Relative risks (RRs) and 95% confidence intervals (CIs) for incident acoustic neuroma and pituitary tumour in relation to smoking status in the Million Women Study cohort

	Acoustic neuroma			Pituitary tumours
Smoking status	n cases	RRa (95%CI)	RRb (95% CI)	n cases	RRa (95%CI)	RRb (95% CI)
Never smoker	109	1.00	1.00	91	1.00	1.00
Past smoker	52	0.87 (0.62–1.21)	0.87 (0.62–1.22)	52	1.04 (0.74–1.47)	1.04 (0.74–1.47)
Current smoker	16	0.38 (0.22–0.64)	0.41 (0.24–0.70)	31	0.88 (0.59–1.33)	0.91 (0.60–1.40)
Current <15 cigarettes/day	11	0.50 (0.27–0.93)	0.53 (0.28–1.00)	21	1.14 (0.71–1.84)	1.19 (0.73–1.94)
Current 15+ cigarettes/day	5	0.25 (0.10–0.61)	0.27 (0.11–0.66)	10	0.60 (0.31–1.15)	0.60 (0.31–1.18)

RRs stratified by region and by age at recruitment, with attained age as the underlying time variable.

RRs stratified by region and by age at recruitment, and adjusted for socio-economic status, alcohol intake, height, body mass index, strenuous exercise, parity, age at first birth, menopausal status and use of oral contraceptives or hormone therapy for the menopause, with attained age as the underlying time variable.

Discussion

In this large prospective study, incidence of acoustic neuroma was significantly and substantially decreased in current smokers.
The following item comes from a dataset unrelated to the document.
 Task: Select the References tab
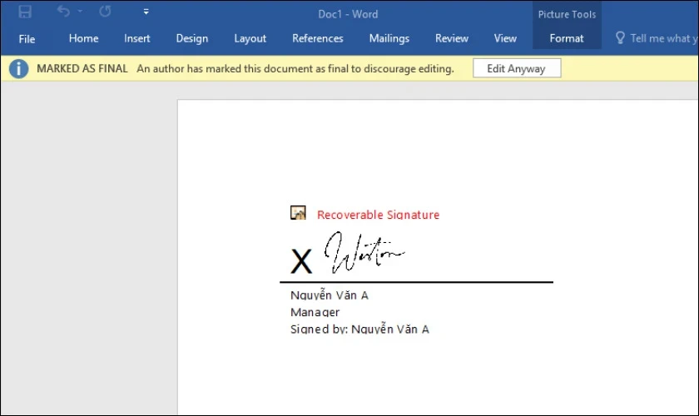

Incidence of pituitary tumours was not significantly associated with smoking. Our findings are consistent with the results from the only relevant earlier epidemiological study, a case–control study including 563 acoustic neuromas (RR for current vs never smokers=0.5; Schoemaker ) and 299 pituitary tumours (RR for ever vs never smokers=1.2; Schoemaker and Swerdlow, 2009).
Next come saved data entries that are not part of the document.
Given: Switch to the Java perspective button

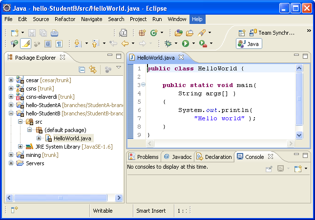Looking at the screenshot, I should click(x=249, y=44).
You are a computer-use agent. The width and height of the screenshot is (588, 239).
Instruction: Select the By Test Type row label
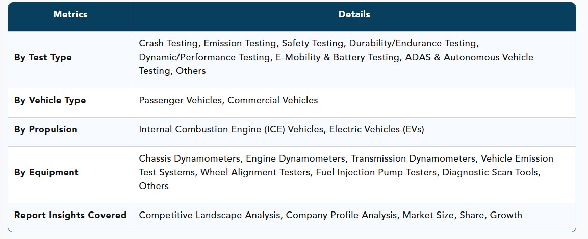43,57
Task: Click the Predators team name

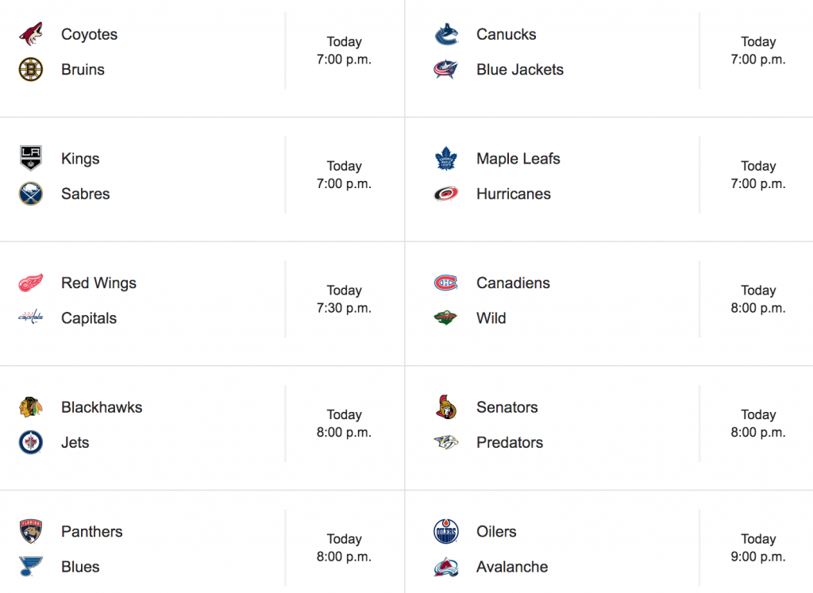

Strengths of this investigation include the prospective study design, large study size and complete and non-differential follow-up for cancer incidence. Despite the large sample size, the numbers of cases were still relatively small and the study had limited power to investigate smoking by amount or duration.
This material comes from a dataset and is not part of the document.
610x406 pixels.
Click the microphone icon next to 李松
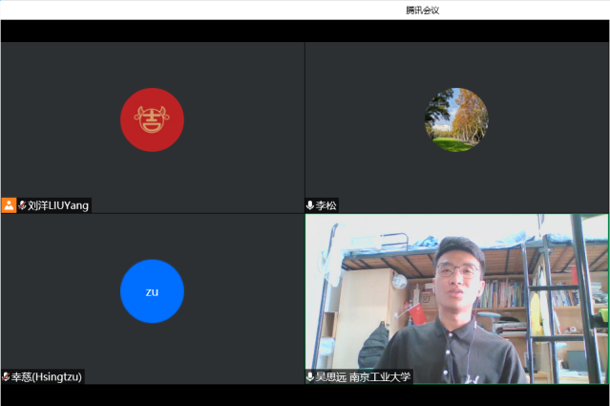310,205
No clear association has been found between smoking and incidence of other tumours of the CNS, including glioma or meningioma, either in this cohort (Benson ) or in other studies (Mandelzweig ). Possible mechanisms for an association between smoking and risk of acoustic neuroma include, as well as direct effects of tobacco carcinogens, the effects of cigarette smoking on hormonal status (Kapoor and Jones, 2005); female sex hormones may have a function in development of some central nervous system tumours, including acoustic neuroma (Benson ). A reduced risk of acoustic neuromas among smokers, if confirmed, would have minimal implications for public health: acoustic neuromas are much rarer than the cancers that are increased among smokers.